Wrong. The sad fact is there is no cure for Fibromyalglia or M.E, no miracle pill, no spa, no health centre that can cure you. Yes there are programmes that help you manage it, tablets that help you manage it, aids that give short relief but there is no cure. All these ‘cures’ usually cost money and that is the main aim here, to make money from your hope and illness. To pray on people who desperatly want to get better, be who they once were, struggle with their conditions. They are the vultures of the internet, people making money out of misery. The stories people write about coming cured are brilliant in their writing, their enthusiasm and hope to make everyone better. But sadly they are just stories. Anyone who has been ‘cured’ in my opinion never had full blown M.E or Fibro in the first place because THERE IS NO CURE. I may get a lot of backlash for that sentence but truly there is proof you can get post fatigue viral infection that can last up to a year but that is not M.E. That is why they became ‘cured’ because that can be. I myself spent hours on the internet when first diagnosed and looking into peoples cured stories, hoping that I would find something that would make the nightmare I was living in go away. That I would find something the Doctors didn’t know about so I know from first hand experience that feeling of hope. So I know M.E or Fibro is not curable at the moment, that is one thing you can trust the medical profession saying. If it was curable what would be there aim in telling us it wasn’t so? Why would they let millions of people suffer, millions of peoples lives be devestated and millions of hours and man power put into doctors/hospitals/centres schedules when they could just give you the cure and send you on your way. It just wouldn’t happen.

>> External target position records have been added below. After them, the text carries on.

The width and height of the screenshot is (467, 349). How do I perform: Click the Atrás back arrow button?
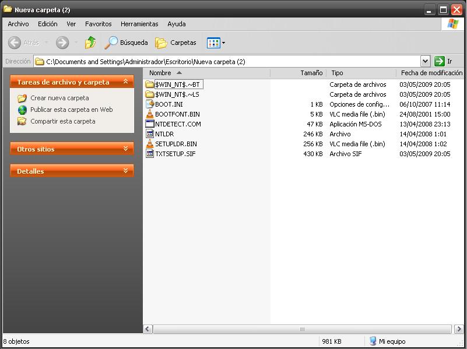[x=15, y=43]
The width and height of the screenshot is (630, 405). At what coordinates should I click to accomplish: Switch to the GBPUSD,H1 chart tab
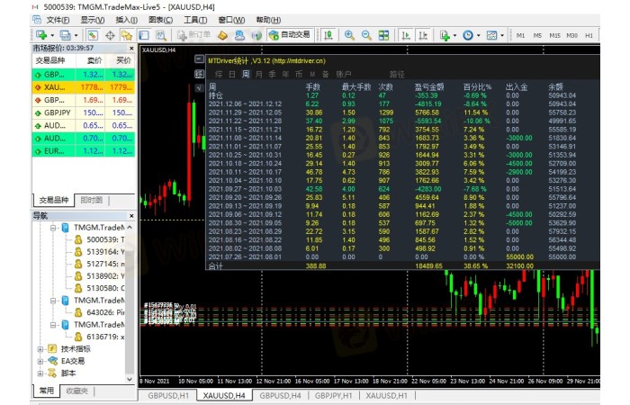[168, 394]
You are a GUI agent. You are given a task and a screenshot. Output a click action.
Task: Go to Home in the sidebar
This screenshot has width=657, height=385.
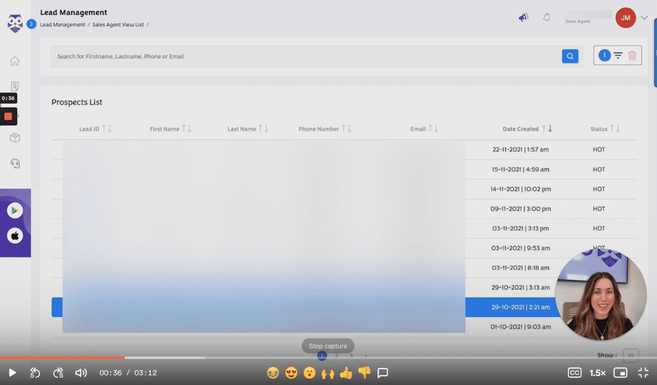tap(15, 61)
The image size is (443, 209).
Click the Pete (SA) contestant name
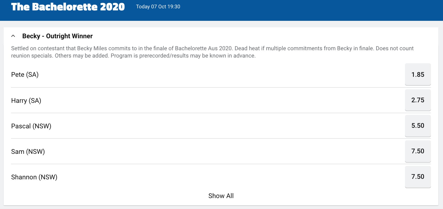pyautogui.click(x=25, y=75)
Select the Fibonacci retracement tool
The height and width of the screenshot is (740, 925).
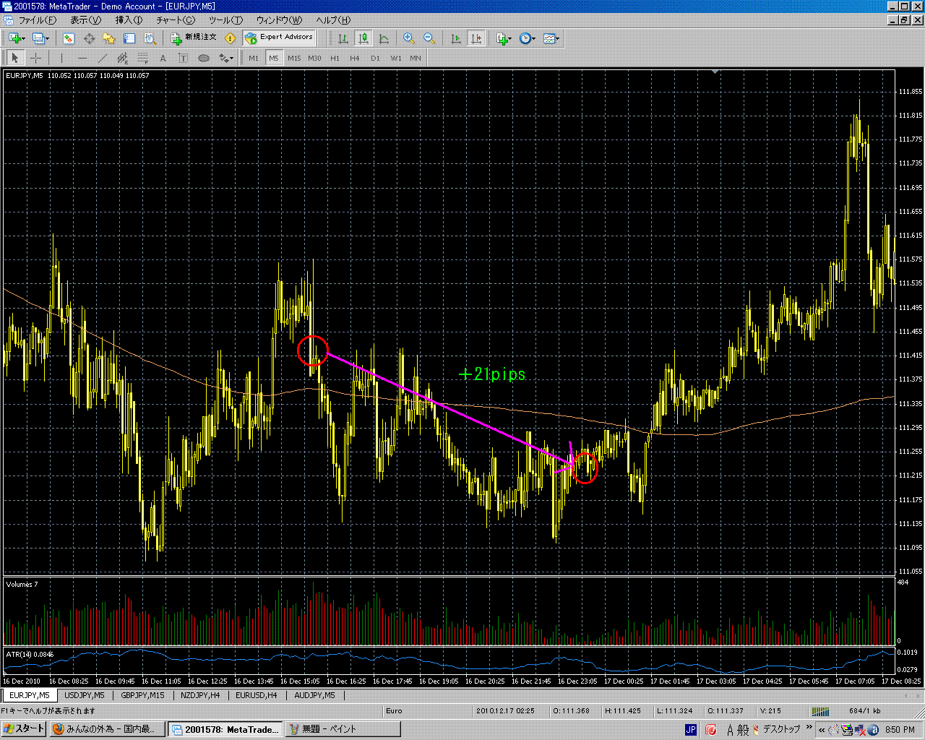[143, 59]
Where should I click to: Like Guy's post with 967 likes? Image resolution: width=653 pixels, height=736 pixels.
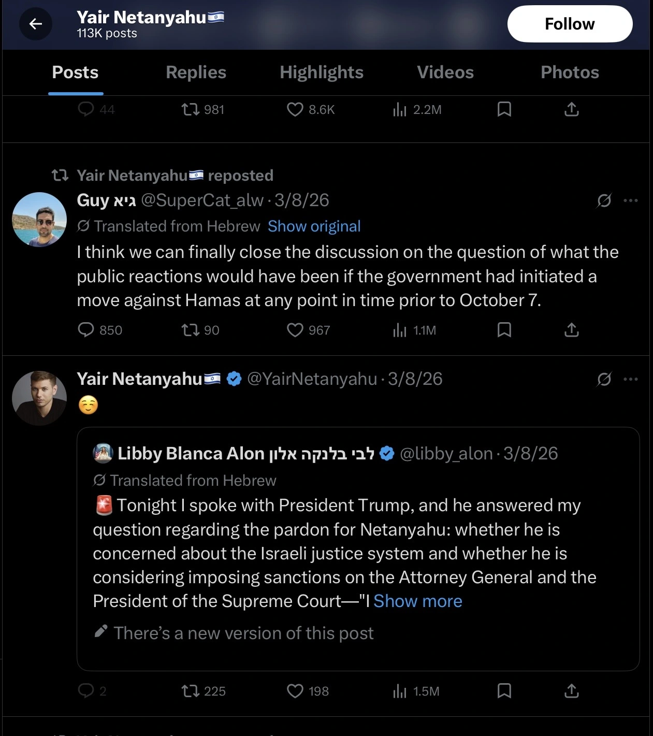click(x=295, y=330)
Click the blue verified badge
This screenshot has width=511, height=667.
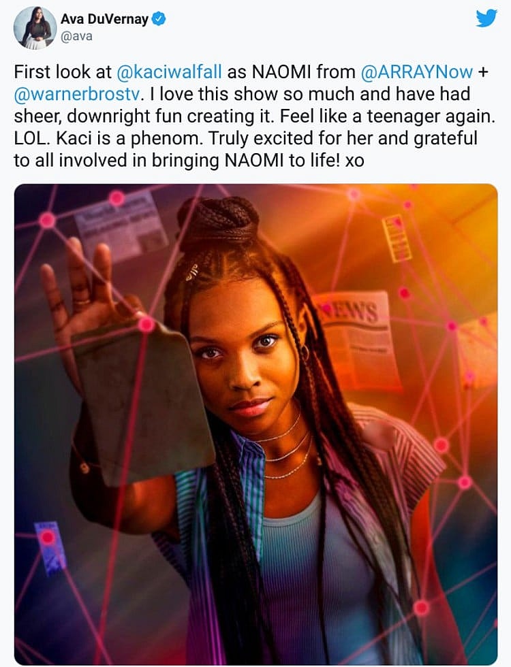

The only way to help yourself is to find what works best for you, everyone suffers and feels differently living with chronic illnesses. It is unique to you. Be it support groups, medicine, G.E.T, management M.E and Fibro centres, blogging, support networks whatever helps you. Only you can know how you feel, how it’s affecting you, your life your body. Ignore the charlitans waving their cures about and save the energy and time looking through the net for cures and put it into looking up things that will benefit you personally. And hopefully these vultures will eventually fade away, along with no more of our money and their false ‘cures’.